Collected data entries:
━━━━━━━━━━━━━━━━━━━━
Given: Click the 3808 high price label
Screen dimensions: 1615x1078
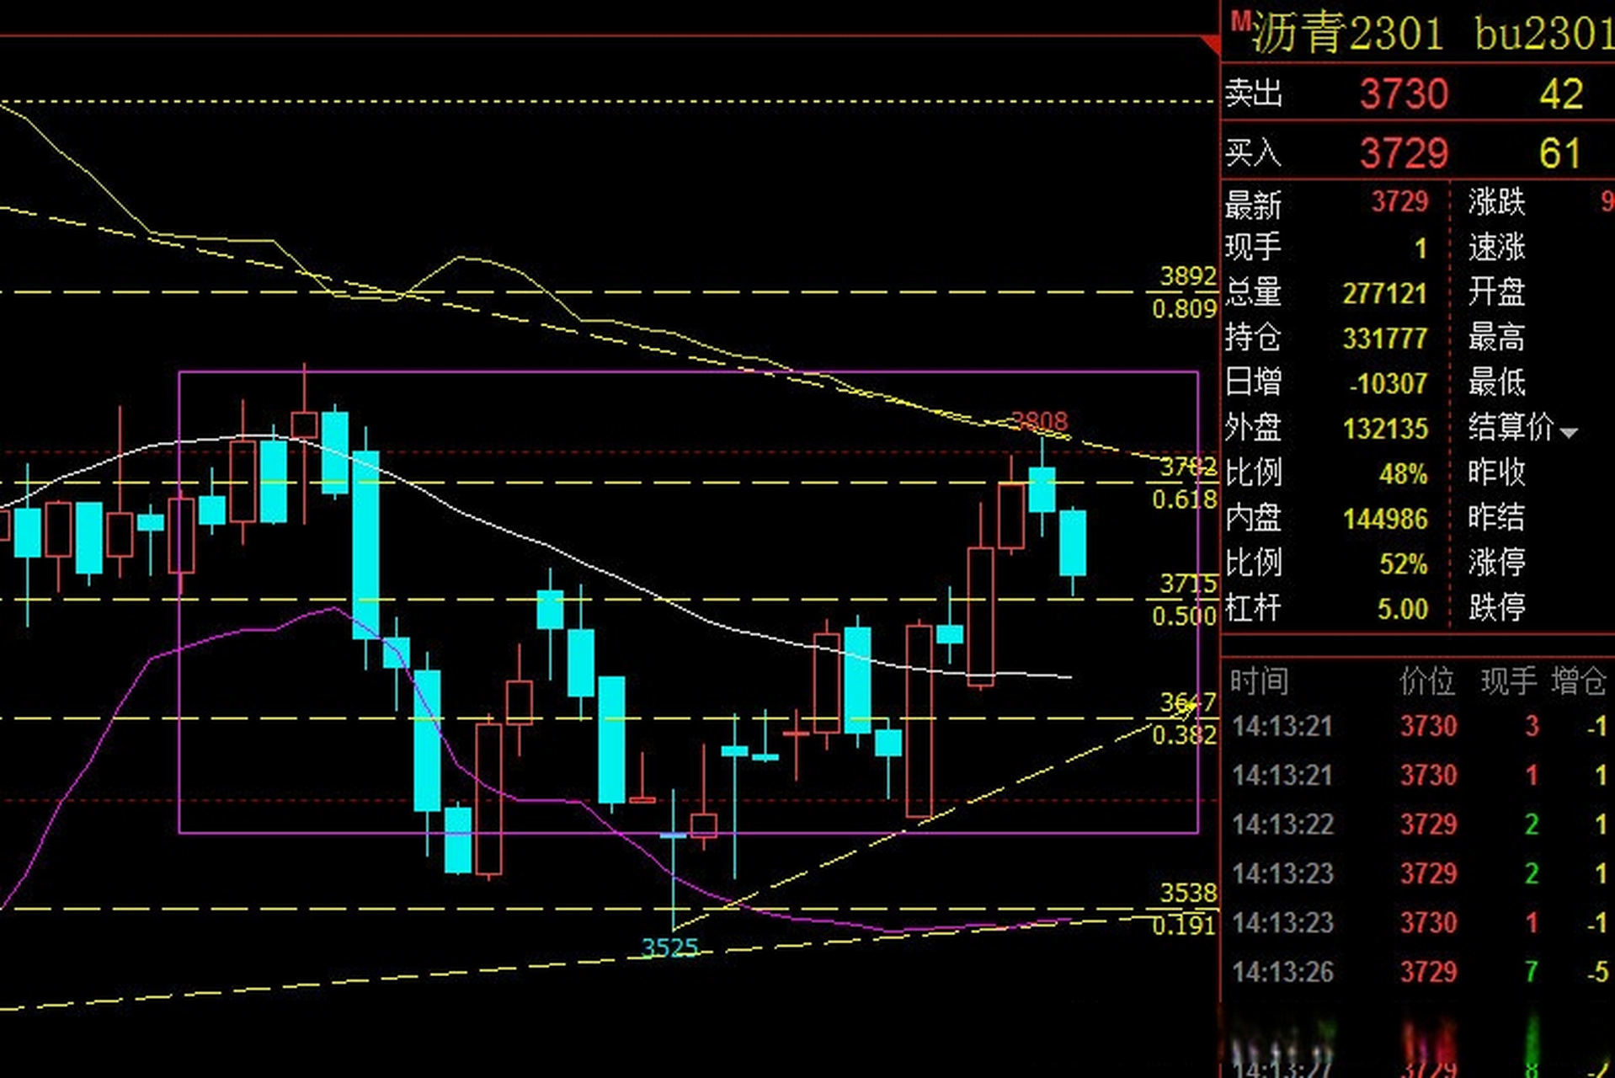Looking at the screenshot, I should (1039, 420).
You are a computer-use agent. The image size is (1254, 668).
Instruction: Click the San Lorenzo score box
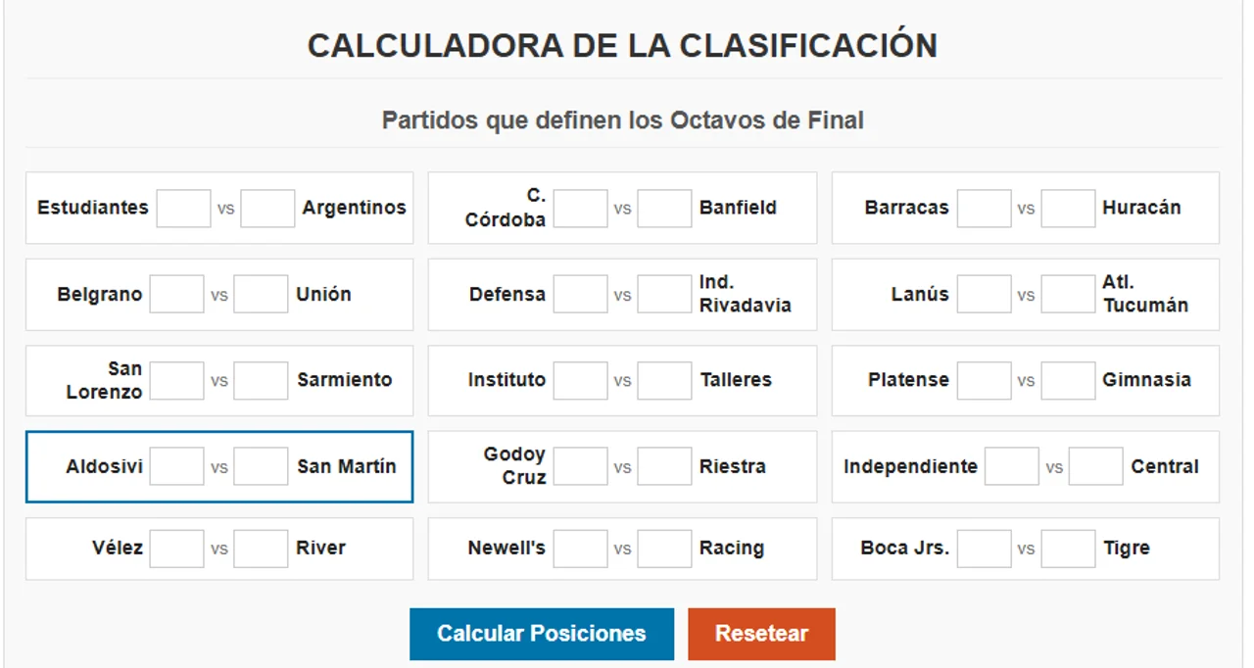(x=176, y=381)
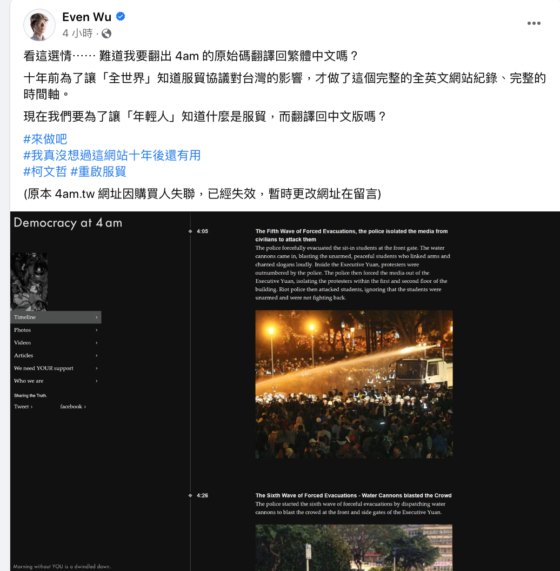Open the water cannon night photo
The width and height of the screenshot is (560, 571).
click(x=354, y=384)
━━━━━━━━━━━━━━━━━━━━
_Aim of the task_
The data shown above must be printed again exactly, with no images included.

_Task output_
Given: Click the 3808 high price label
Screen dimensions: 1615x1078
Looking at the screenshot, I should (1039, 420).
You are a computer-use agent. The image size is (1254, 668).
Instruction: Click the San Lorenzo score box
(x=176, y=381)
Open the water cannon night photo
The width and height of the screenshot is (560, 571).
click(x=354, y=384)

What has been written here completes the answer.